It’s tough taking care of kids while also balancing the needs of older parents. Parents today are doing it with less time and money than their parents had, earning them the nickname “Generation Squeeze,” as they’re in a position where they’re raising children and looking after their own parents.
Without a family plan, it can also be an untenable position to maintain. Becoming a caregiver to a parent who needs extra assistance can lead to burnout and cause resentment among family members. That’s why it’s so important to have a family plan that you talk about with parents, siblings, and everyone involved.
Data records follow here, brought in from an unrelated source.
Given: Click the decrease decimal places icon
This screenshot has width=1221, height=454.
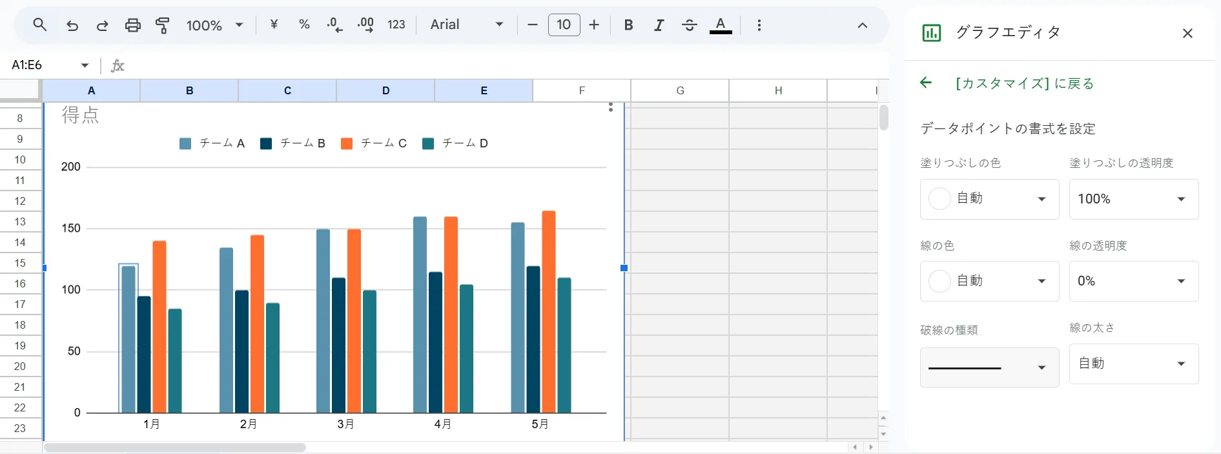Looking at the screenshot, I should click(x=334, y=25).
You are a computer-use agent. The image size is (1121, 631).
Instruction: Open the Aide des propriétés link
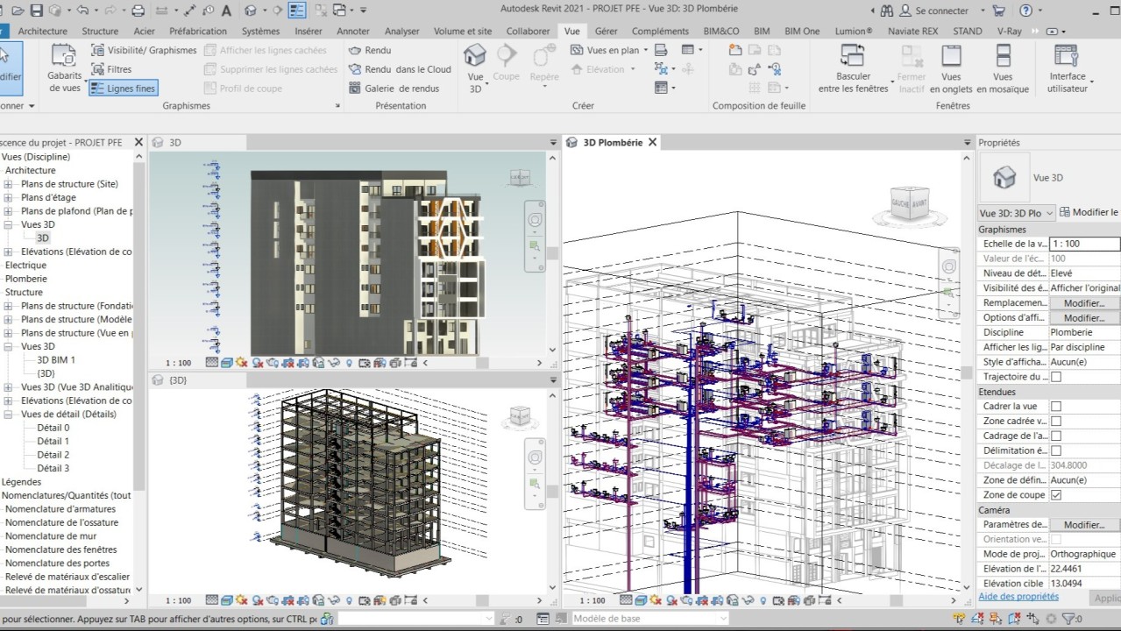tap(1018, 597)
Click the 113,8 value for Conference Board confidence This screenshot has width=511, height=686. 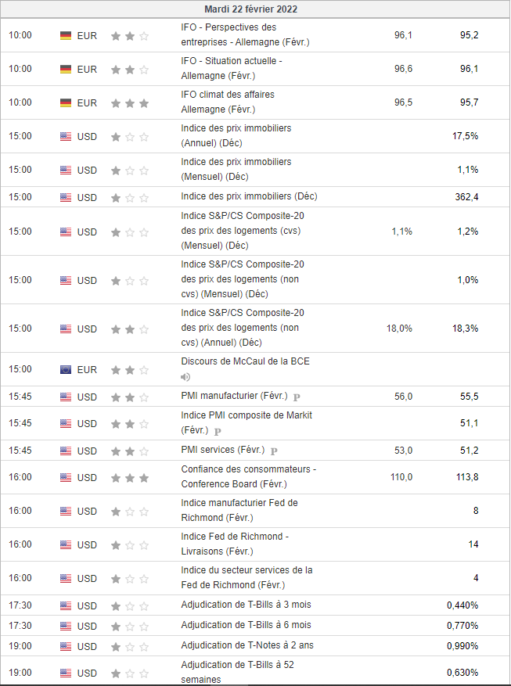(467, 477)
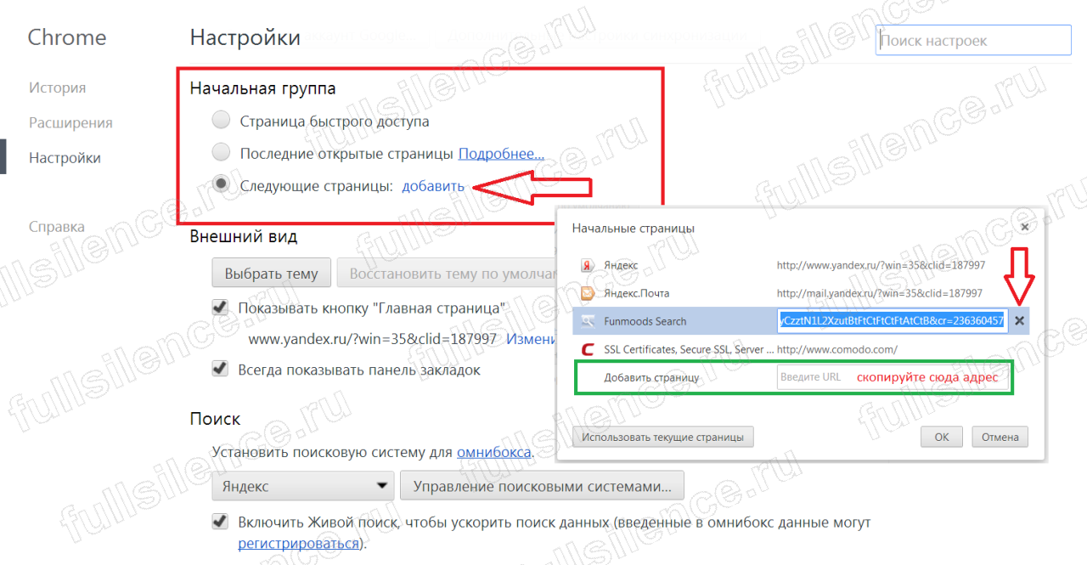Click Управление поисковыми системами button
The width and height of the screenshot is (1087, 565).
(x=542, y=486)
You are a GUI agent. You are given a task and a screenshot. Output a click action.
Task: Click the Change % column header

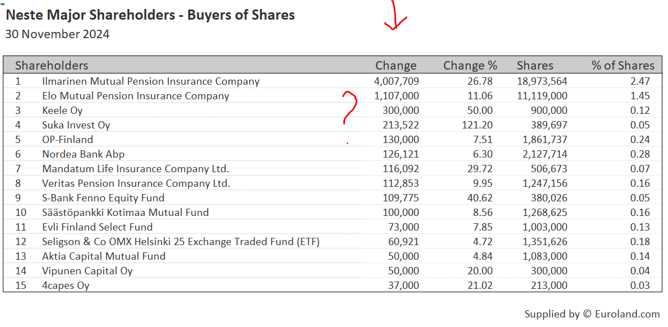click(470, 66)
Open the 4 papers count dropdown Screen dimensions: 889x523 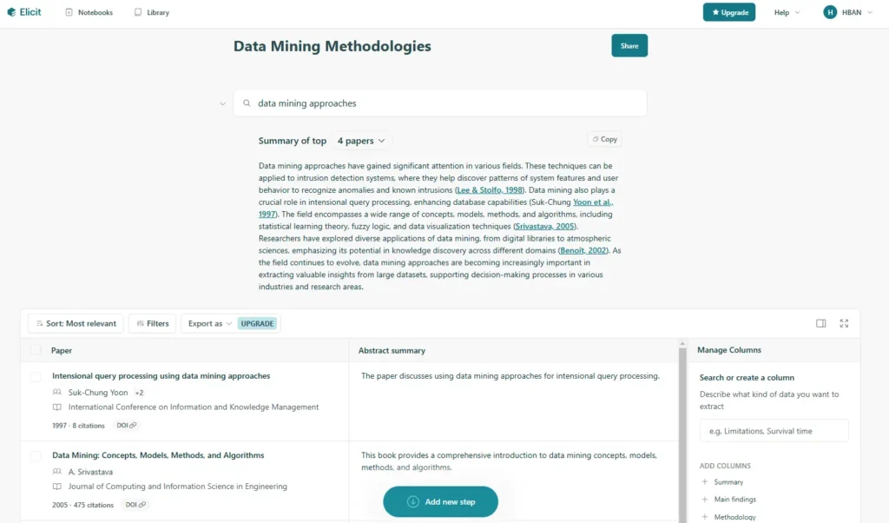361,141
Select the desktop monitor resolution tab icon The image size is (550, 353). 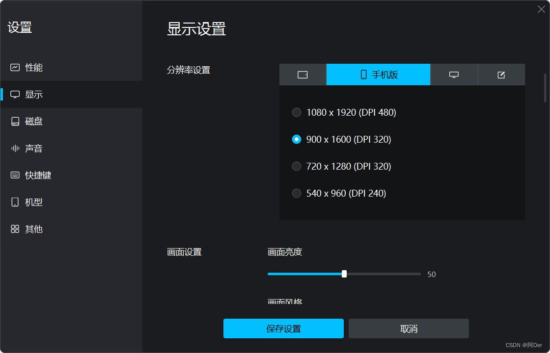454,75
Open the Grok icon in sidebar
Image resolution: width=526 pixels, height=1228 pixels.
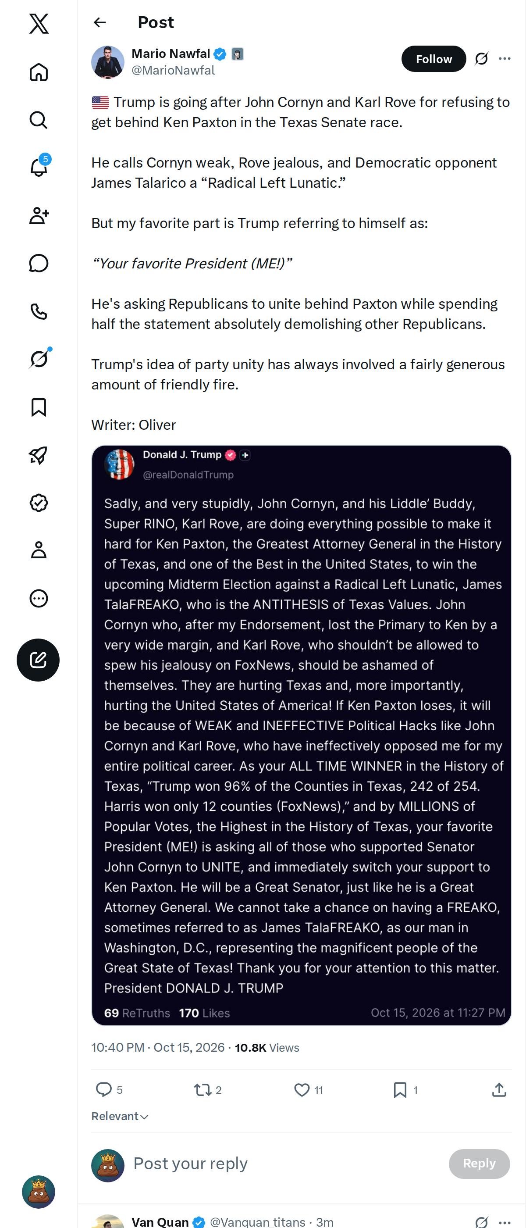click(39, 359)
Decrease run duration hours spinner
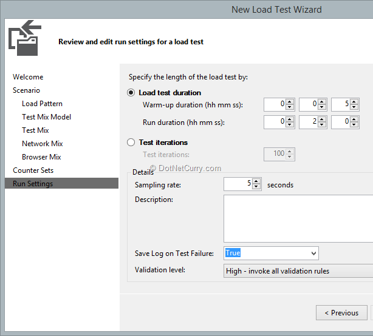Screen dimensions: 373x336 click(290, 126)
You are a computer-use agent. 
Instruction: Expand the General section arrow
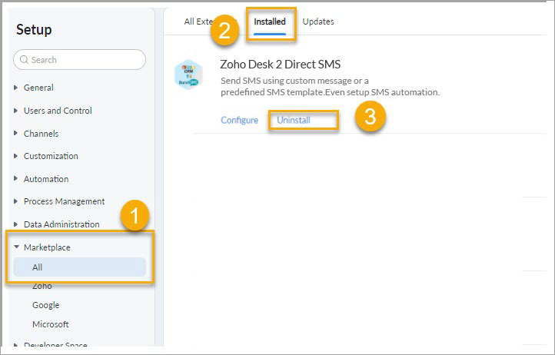[15, 88]
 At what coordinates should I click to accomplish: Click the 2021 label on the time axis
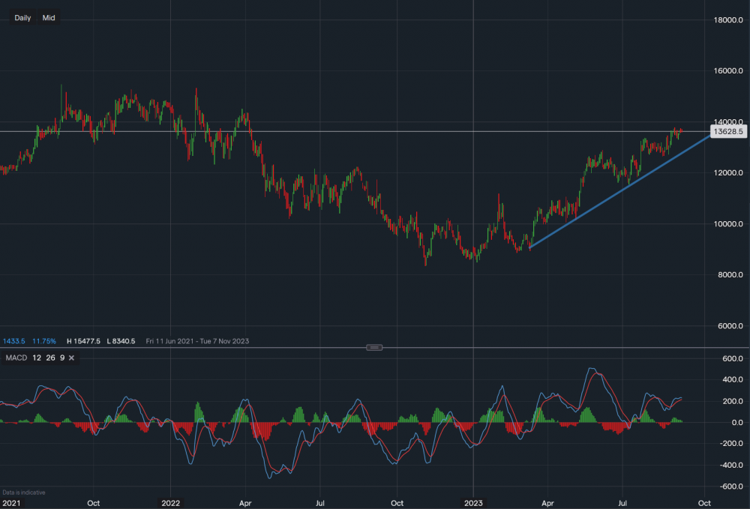tap(11, 502)
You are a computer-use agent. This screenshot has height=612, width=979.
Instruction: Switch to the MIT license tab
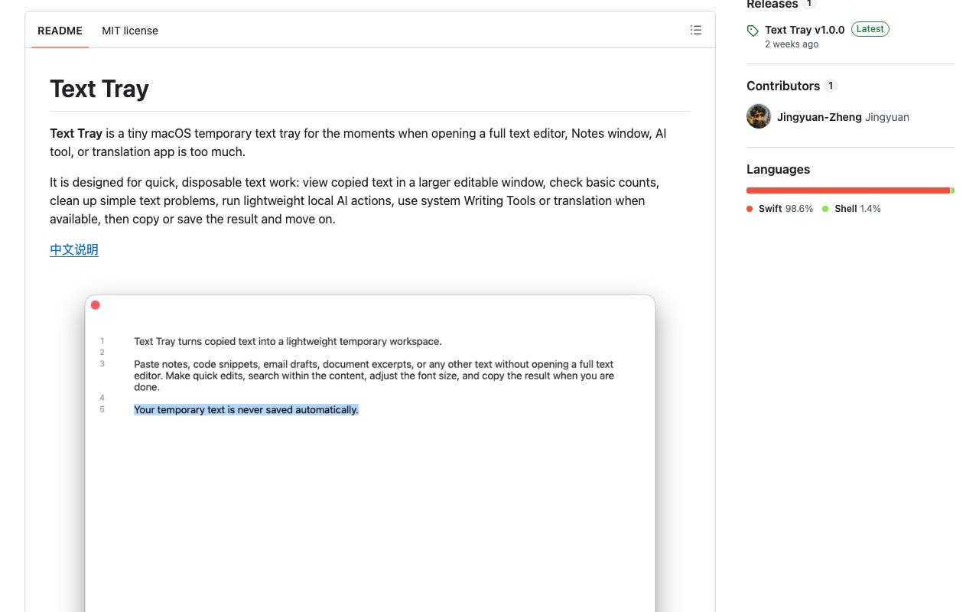point(130,31)
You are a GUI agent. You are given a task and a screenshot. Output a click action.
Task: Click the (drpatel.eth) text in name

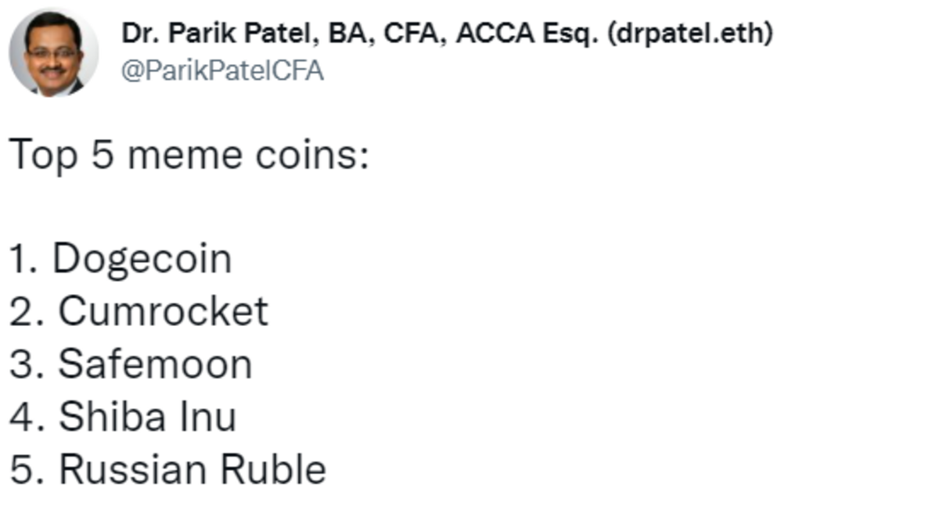click(689, 34)
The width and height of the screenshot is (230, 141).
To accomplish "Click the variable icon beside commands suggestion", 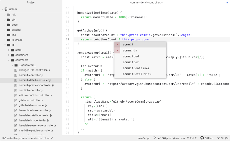I will point(117,50).
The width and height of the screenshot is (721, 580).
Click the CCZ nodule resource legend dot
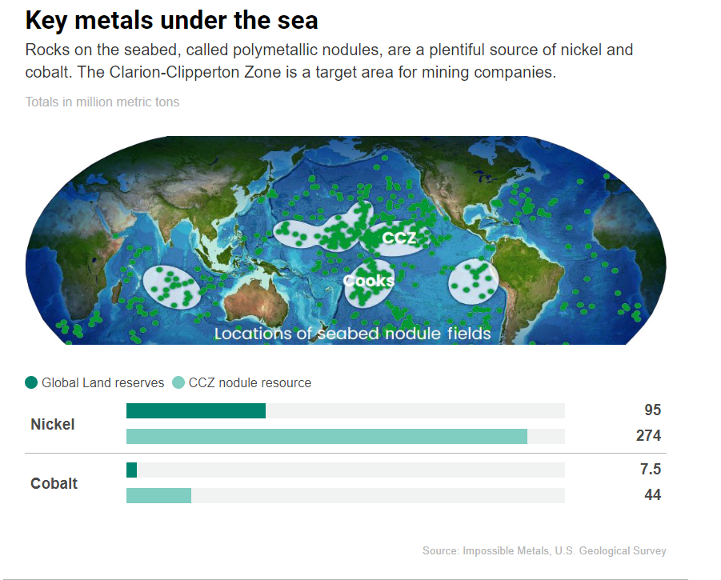coord(178,382)
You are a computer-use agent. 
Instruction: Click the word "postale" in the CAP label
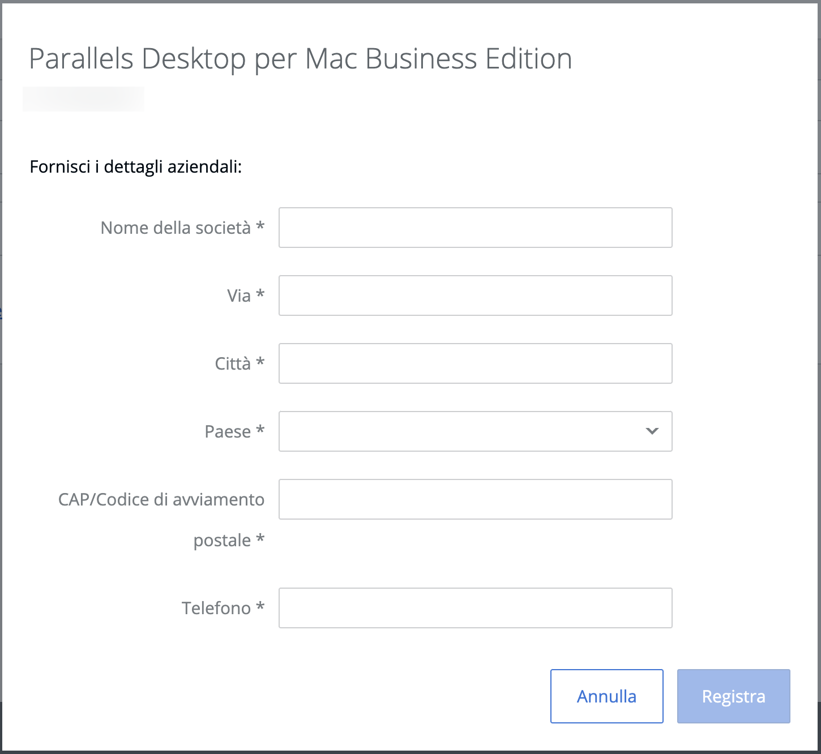pos(222,541)
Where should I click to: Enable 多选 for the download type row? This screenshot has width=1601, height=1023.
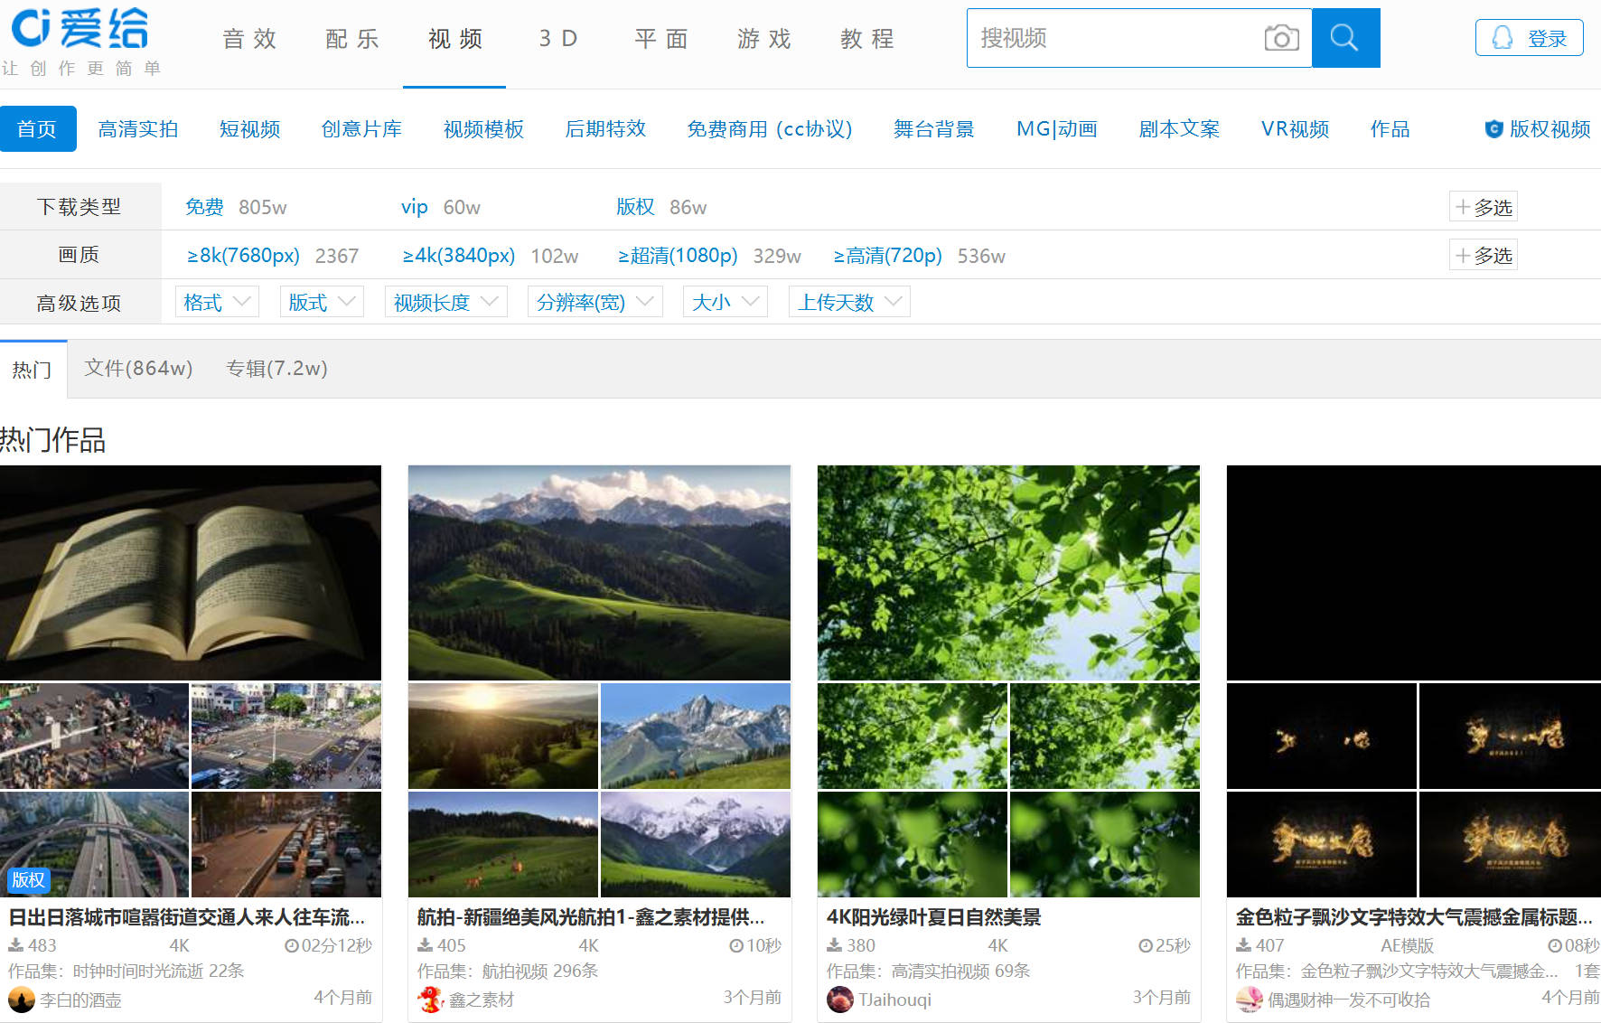(1483, 207)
Not all seniors need much assistance. You may want to weight out the pros and cons of helping your parents age at home. Many people live independently into their 80s and 90s, but there may still be times when they need help. It may be that they need assistance getting around after a trip to the hospital, or they no longer feel comfortable driving. Whatever happens, your whole family should be prepared.
When you have the talk, take all of these factors into consideration.
#1 Senior Housing Options
Senior housing can be a huge relief for both parents and children. With the variety of independent or assisted living options available, senior housing today focuses on residents’ independence and quality of life.
Senior housing offers care and assistance as needed. For many seniors, downsizing from an older house with lots of stairs to an accessible apartment is a huge improvement on its own. Not having to worry about cooking every single meal and grocery shopping can also relieve a significant burden and make independent living that much easier.
Assisted living provides a greater level of care, but all in the service of enabling an independent lifestyle.
#2 Who’s Going to Help?
Going to senior housing might be a big step right away, although it can be a move that makes everyone feel better.
An important part of the discussion should be who’s going to help when seniors begin to need assistance. Typically, close family are the first to step in when an older family member needs help. However, putting all of the responsibility on one sibling or family member can quickly lead to feelings of resentment and burnout.
Even if there is a “primary” caregiver, there should be a plan to support the person who takes on the majority of those responsibilities so that they have time to rest and recharge themselves.
#3 When Do You Accept Change?
One of the toughest parts of eldercare is accepting that a change needs to be made. Older parents can be reluctant to accept help that they genuinely need. It can help if you talk to them to discuss when a change needs to be made and when your plan should be put into action.
It may be when they no longer feel comfortable driving or when they notice themselves not going out as much due to mobility. If you can, try to agree on a sign that it’s time to consider changing things.